Goal:
Copy out, word for word, the stretch of the listing below from the line containing "Image resolution: width=2184" through the line containing "coordinates (1190, 85).".

::::::::::

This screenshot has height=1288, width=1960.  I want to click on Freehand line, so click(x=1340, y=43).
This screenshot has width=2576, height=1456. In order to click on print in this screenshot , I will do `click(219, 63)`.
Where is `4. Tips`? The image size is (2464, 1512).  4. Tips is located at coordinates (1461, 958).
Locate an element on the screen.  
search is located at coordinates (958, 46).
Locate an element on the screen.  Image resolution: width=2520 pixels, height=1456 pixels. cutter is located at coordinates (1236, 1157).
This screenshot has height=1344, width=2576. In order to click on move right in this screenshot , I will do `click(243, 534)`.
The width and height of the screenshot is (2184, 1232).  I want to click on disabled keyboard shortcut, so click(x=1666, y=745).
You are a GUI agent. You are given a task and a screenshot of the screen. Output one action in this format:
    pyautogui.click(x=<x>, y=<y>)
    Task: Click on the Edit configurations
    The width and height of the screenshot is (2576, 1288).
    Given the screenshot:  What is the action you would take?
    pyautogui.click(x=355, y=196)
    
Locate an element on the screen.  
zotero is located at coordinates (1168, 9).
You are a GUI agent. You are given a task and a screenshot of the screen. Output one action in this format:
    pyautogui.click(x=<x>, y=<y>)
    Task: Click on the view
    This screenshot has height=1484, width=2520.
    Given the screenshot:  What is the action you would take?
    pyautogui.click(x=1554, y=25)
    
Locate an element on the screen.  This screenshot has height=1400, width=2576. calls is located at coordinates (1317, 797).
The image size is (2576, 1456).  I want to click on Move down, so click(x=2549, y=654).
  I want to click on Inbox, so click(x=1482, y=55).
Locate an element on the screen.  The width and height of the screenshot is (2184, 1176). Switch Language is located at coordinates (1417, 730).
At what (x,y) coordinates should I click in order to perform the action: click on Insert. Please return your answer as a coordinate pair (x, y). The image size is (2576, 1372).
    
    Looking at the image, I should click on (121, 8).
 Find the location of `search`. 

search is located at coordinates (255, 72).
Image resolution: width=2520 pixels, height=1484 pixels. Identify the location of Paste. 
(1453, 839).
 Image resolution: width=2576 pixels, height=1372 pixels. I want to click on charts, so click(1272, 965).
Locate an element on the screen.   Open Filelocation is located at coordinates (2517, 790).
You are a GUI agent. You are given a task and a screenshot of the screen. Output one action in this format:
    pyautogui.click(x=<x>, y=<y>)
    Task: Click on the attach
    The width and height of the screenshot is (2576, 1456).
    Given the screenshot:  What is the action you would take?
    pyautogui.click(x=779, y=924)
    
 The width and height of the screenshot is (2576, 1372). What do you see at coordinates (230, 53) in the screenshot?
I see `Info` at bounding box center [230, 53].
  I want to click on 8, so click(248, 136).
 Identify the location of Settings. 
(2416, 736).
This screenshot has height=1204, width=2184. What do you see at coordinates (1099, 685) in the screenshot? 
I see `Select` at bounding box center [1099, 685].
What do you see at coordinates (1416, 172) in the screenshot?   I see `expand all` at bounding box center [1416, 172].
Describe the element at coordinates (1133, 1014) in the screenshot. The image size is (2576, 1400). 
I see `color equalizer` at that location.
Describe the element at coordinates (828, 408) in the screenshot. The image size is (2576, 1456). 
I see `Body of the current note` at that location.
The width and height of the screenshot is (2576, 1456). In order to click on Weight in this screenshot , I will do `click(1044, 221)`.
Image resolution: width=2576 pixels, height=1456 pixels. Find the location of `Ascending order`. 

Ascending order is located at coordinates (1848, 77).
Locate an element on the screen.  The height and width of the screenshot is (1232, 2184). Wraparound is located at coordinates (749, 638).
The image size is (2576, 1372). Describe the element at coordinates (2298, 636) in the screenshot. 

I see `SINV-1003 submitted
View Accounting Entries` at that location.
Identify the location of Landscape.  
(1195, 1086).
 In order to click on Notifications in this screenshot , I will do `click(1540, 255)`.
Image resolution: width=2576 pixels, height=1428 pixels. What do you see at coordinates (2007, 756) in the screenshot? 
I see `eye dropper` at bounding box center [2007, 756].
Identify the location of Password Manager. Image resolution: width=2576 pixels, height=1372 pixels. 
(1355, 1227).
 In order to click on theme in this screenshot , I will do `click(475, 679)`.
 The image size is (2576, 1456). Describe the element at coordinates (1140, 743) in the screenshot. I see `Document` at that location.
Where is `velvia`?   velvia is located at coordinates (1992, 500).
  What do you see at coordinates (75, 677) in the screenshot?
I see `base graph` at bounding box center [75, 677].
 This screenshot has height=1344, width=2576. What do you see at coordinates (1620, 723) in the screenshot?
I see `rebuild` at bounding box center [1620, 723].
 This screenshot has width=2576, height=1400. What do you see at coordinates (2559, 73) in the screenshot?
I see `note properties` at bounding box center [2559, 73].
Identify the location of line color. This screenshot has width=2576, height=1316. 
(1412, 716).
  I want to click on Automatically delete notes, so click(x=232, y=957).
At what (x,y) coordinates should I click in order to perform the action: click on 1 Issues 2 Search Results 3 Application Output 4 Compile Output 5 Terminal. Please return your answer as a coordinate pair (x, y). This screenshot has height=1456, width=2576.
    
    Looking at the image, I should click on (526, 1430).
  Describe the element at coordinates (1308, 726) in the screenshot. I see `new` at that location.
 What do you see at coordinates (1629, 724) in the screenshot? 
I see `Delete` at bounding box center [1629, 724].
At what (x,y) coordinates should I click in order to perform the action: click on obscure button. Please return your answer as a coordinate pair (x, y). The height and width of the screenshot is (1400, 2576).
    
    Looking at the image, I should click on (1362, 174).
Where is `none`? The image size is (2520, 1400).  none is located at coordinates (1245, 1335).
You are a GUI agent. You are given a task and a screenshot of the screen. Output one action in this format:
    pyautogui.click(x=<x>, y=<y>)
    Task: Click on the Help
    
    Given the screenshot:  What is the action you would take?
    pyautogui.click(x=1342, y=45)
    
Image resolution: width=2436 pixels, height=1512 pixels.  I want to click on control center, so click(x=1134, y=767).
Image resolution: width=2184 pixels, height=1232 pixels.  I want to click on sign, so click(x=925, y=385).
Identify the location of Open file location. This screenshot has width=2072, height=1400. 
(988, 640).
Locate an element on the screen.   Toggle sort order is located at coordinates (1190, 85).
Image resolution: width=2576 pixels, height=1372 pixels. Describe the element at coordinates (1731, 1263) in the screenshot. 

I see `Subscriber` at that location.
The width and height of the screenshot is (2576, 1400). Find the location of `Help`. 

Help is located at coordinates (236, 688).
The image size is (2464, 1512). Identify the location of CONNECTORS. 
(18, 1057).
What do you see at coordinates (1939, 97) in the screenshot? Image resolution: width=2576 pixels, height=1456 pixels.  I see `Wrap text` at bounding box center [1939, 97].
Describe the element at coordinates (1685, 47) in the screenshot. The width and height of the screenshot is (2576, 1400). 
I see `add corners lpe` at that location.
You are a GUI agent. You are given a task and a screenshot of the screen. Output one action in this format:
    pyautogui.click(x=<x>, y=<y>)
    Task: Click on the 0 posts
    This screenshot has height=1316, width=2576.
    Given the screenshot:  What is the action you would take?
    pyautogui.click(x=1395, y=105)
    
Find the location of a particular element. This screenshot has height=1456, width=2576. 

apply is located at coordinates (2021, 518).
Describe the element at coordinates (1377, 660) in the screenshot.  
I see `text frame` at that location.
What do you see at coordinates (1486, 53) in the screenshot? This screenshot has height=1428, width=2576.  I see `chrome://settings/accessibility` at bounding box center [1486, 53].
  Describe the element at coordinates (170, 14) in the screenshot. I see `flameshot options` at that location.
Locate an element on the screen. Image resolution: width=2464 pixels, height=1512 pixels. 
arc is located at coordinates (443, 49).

::::::::::

Solution:
Image resolution: width=2184 pixels, height=1232 pixels.  I want to click on sign, so click(x=925, y=385).
Identify the location of Open file location. This screenshot has width=2072, height=1400. 
(988, 640).
Locate an element on the screen.   Toggle sort order is located at coordinates (1190, 85).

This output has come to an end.